Cramer said investors should start by picking a stock they have an opinion on. They should believe the stock could go higher over the long term. It should be a great underlying company with a stock that could get tossed around by market volatility, but nevertheless has potential to push higher in the long haul.
(RELATED: Cramer’s Stock Picking Secrets Revealed)
To illustrate his point, Cramer gave the example of an investor who owns 300 shares of a stock that’s trading at $100 a share. When the stock jumps 3 points, or 3 percent, the investor sells 50 shares to make some profits. Once the stock reaches $109 a share, then, the investor would own 160 shares. At that point, the investor would wait for the stock to be knocked down, so they can buy more shares.
When the stock does fall, Cramer recommends buying in increments. Since the investor in this example started with 300 shares, Cramer said they should continue using increments of 50 to buy it back. So if the stock falls to the $103 level, the investor should buy 50 shares. If it goes to $100, they should buy another 50 shares.

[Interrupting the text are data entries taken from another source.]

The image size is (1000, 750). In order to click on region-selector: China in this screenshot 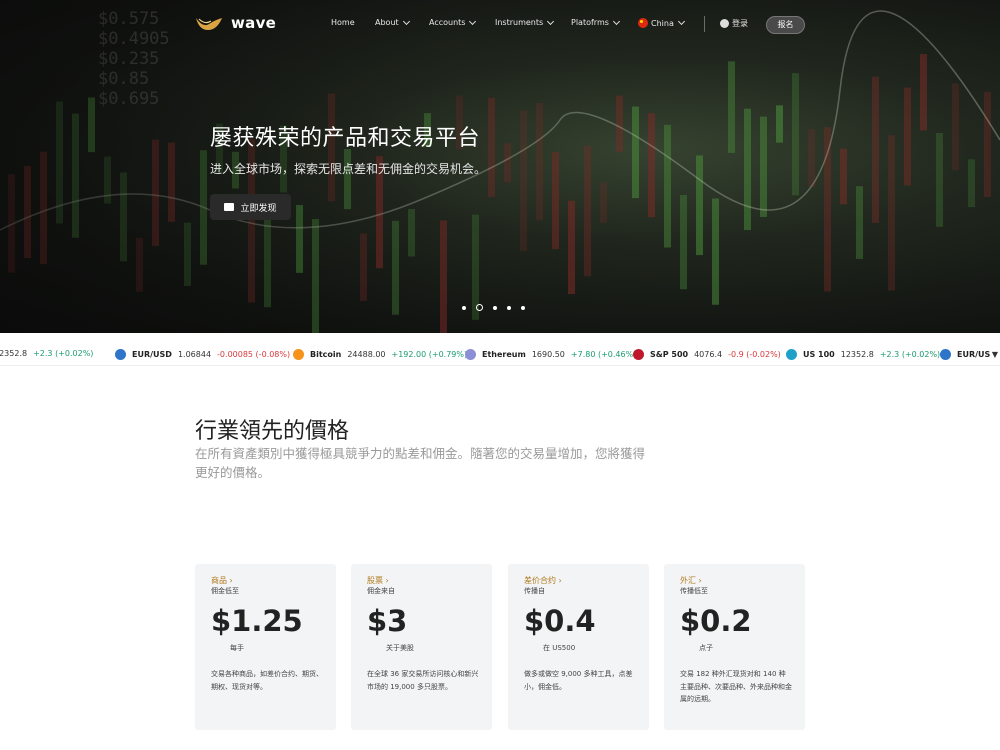, I will do `click(662, 22)`.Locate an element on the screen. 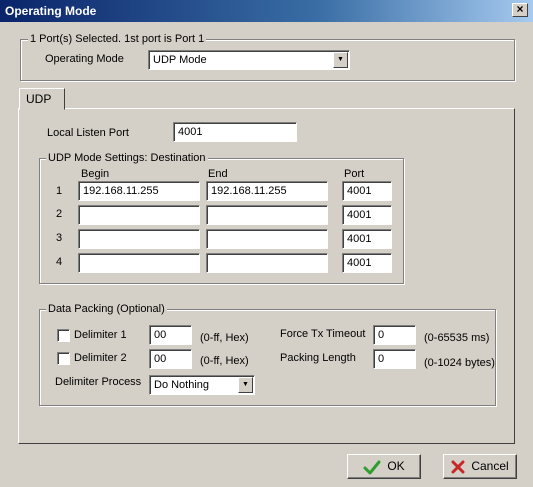 The image size is (533, 487). force-tx-timeout-input: 0 is located at coordinates (394, 335).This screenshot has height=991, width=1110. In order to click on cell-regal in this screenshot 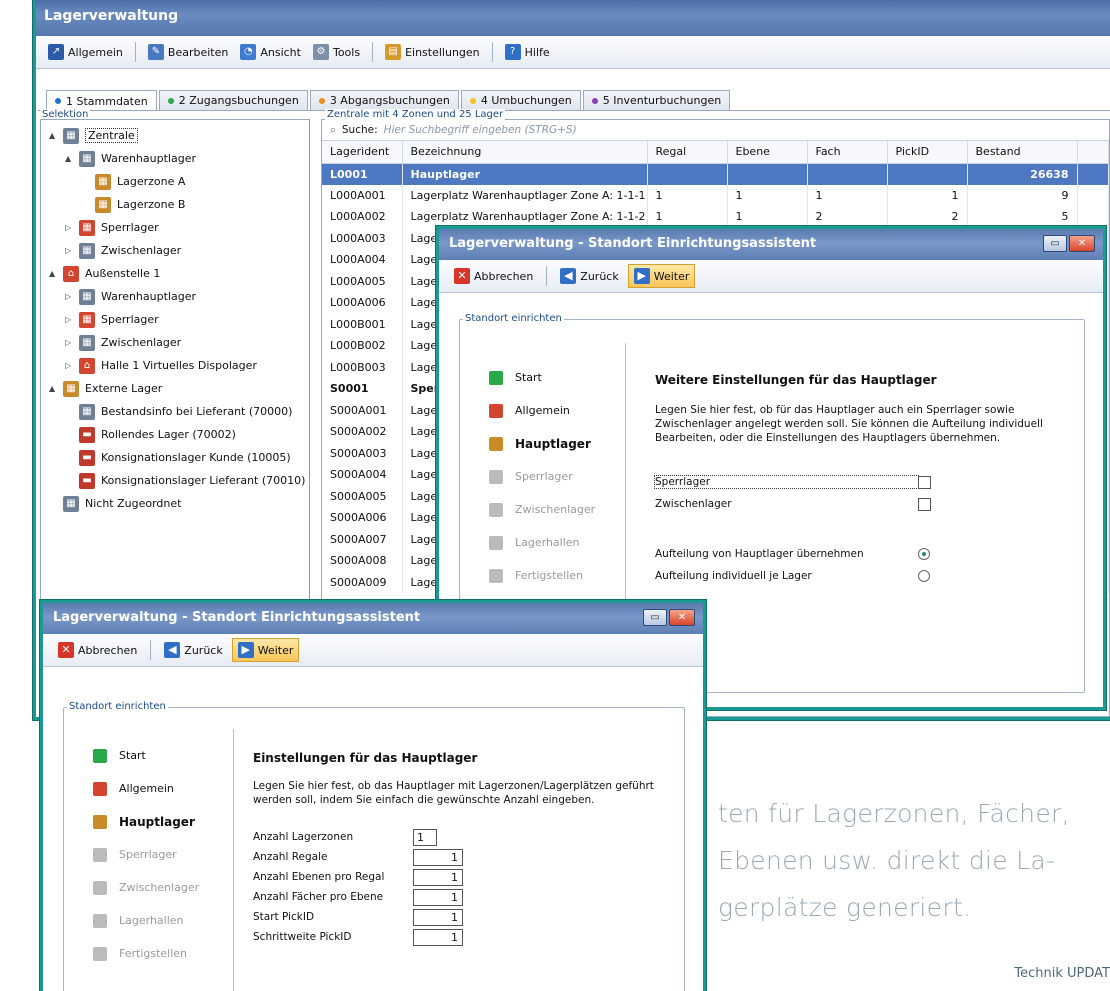, I will do `click(688, 174)`.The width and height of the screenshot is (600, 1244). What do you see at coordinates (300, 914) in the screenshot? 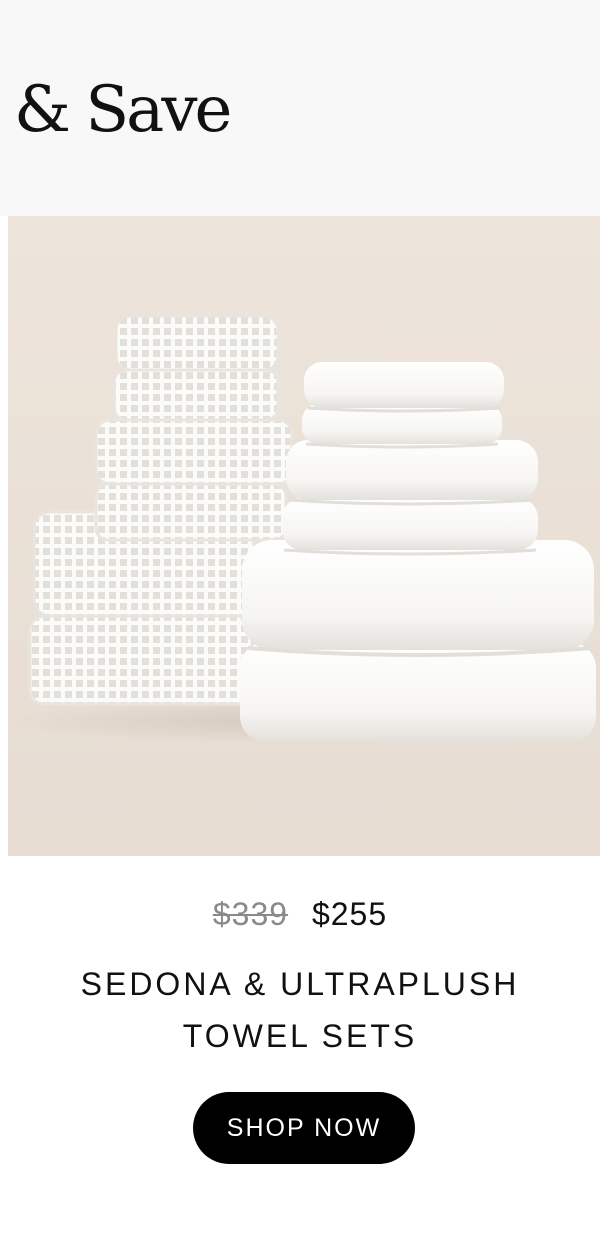
I see `price-row: $339 $255` at bounding box center [300, 914].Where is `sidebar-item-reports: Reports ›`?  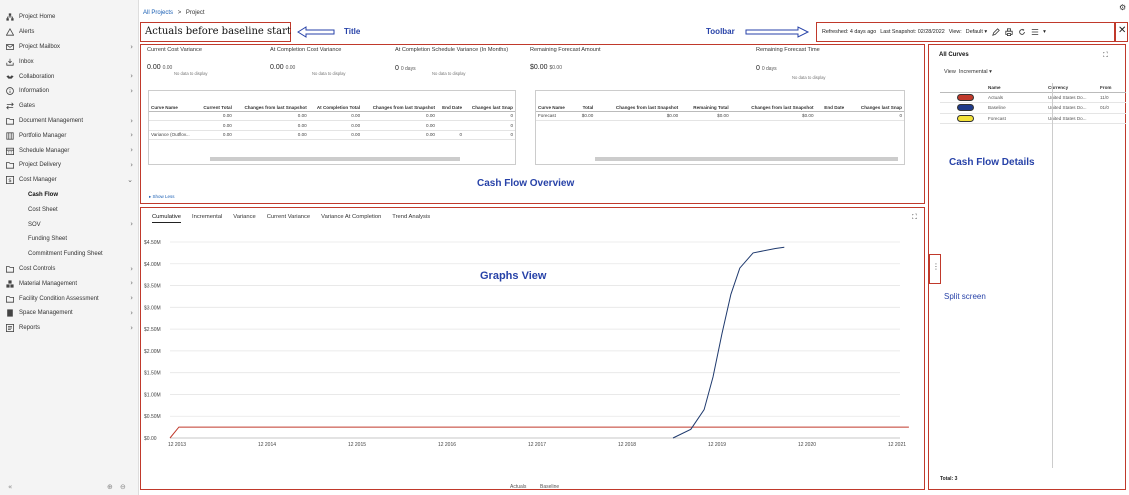 sidebar-item-reports: Reports › is located at coordinates (69, 328). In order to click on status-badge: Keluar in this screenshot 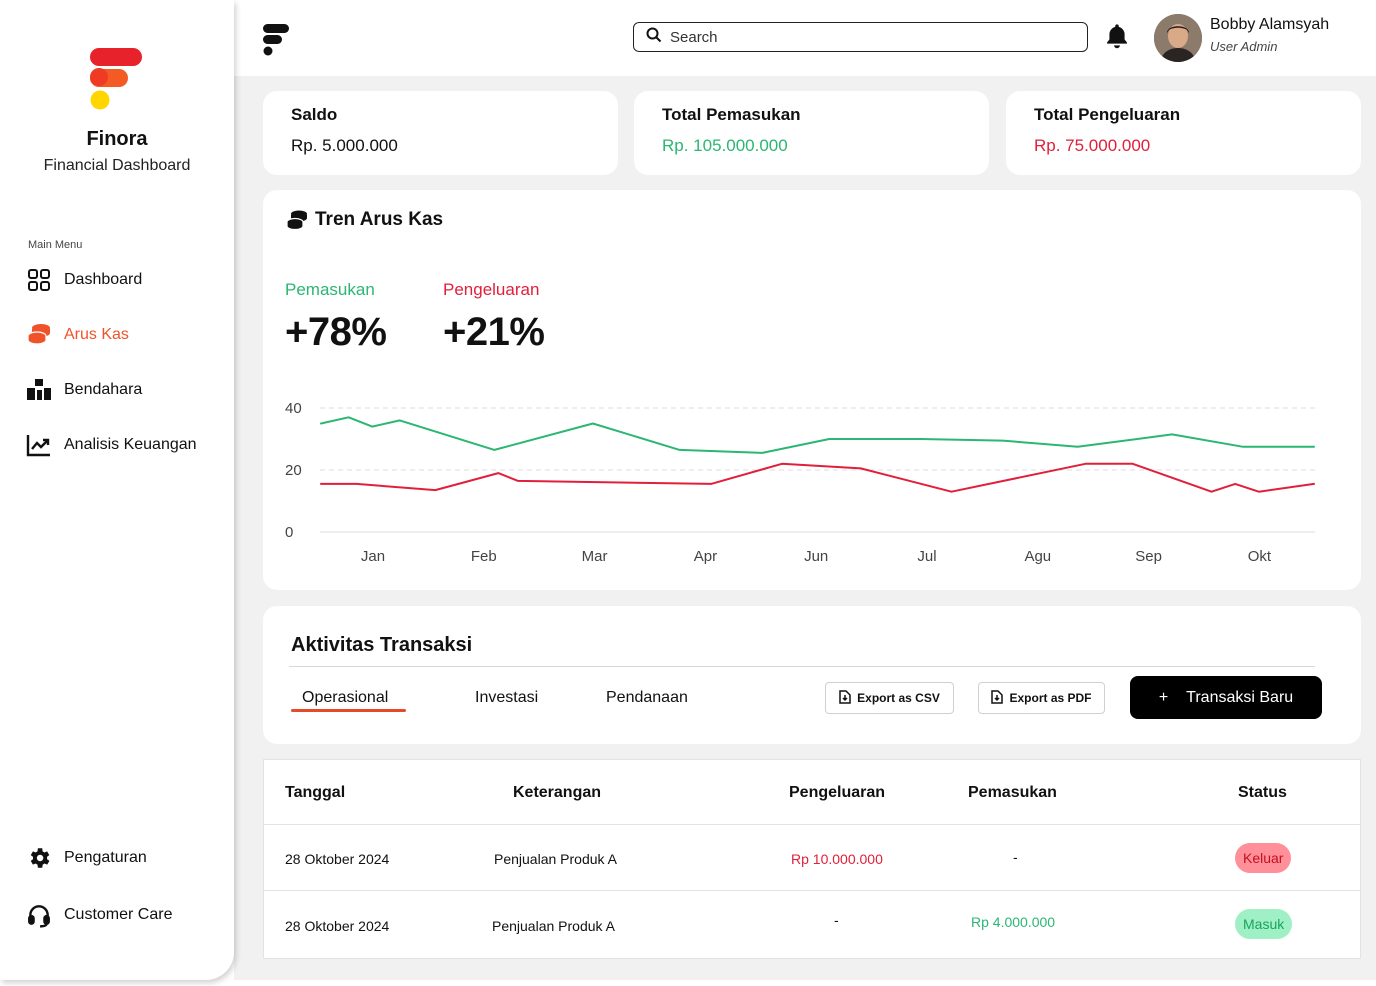, I will do `click(1264, 858)`.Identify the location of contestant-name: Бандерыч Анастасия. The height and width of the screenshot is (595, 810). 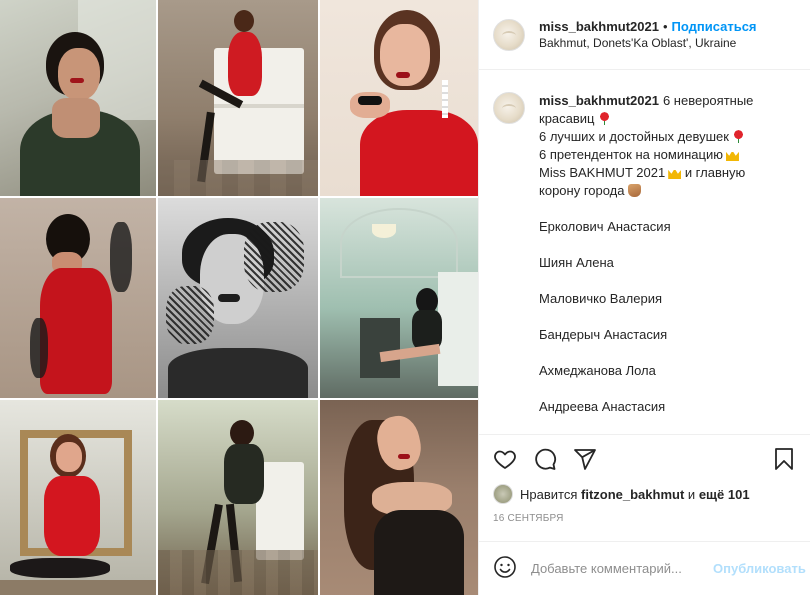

“This might appear to be small potatoes: up 3 percent sell 50 shares, down 3 percent buy 50 shares, up 3 percent sell them again, but over time your profits add up and that's what trading around a core position is all about,” Cramer said. “A lot of people think that trading is incredibly exciting and it can be, but if you're good at trading around a core position, you should be pretty bored because all you're doing is watching the stock move and trimming or adding to your position accordingly.”